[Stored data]
***
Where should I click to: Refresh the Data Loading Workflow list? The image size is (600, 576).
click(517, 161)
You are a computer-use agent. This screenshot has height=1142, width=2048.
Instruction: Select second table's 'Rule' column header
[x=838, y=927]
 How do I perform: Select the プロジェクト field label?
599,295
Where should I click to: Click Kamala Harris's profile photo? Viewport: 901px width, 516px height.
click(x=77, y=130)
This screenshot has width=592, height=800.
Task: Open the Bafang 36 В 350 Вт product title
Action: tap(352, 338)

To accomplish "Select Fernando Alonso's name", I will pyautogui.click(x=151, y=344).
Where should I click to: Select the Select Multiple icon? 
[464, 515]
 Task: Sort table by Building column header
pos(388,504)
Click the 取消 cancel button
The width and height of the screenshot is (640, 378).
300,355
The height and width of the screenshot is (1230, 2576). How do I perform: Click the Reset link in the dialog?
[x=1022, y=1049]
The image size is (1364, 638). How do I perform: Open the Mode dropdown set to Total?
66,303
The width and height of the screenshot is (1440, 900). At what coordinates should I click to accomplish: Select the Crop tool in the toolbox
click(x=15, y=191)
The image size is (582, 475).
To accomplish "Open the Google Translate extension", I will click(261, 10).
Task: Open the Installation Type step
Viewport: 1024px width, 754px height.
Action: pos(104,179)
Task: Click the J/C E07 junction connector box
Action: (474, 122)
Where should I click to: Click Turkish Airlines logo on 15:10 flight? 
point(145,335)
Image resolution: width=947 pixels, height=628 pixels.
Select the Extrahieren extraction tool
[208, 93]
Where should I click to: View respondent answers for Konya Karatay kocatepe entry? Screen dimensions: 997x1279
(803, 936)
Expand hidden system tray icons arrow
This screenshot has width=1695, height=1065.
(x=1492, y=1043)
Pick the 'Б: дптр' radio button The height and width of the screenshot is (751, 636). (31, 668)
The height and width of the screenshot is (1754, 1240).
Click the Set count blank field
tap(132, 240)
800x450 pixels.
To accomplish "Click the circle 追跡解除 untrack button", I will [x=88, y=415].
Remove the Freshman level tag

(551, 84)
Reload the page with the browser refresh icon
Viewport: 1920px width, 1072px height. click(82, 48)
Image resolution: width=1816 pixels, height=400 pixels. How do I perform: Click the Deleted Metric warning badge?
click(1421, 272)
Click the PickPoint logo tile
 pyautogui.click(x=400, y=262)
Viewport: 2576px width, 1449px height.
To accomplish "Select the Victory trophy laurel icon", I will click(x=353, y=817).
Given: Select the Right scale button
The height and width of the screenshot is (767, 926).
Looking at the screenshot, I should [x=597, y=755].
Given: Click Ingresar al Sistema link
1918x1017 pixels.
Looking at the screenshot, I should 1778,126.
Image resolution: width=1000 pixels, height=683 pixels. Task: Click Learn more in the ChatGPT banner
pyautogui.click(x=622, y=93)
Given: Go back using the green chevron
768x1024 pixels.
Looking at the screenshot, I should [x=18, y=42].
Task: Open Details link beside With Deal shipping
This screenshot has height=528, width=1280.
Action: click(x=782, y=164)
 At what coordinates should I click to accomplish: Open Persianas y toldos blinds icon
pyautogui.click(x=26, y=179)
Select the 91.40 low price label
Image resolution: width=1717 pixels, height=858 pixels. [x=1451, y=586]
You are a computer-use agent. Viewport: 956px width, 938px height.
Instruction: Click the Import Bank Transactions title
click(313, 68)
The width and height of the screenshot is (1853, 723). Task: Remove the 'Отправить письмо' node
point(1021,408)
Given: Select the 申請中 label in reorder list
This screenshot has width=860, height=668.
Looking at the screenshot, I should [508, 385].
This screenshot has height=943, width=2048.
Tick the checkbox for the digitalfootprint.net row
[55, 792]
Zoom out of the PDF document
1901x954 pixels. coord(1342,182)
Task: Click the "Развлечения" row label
***
- About this task: Copy out each line of the records where the string "computer" appears.

- Solution:
You are a computer-use agent. This screenshot has height=1142, width=2048.
You are a computer-use agent. Viewport: 956px width, 938px height.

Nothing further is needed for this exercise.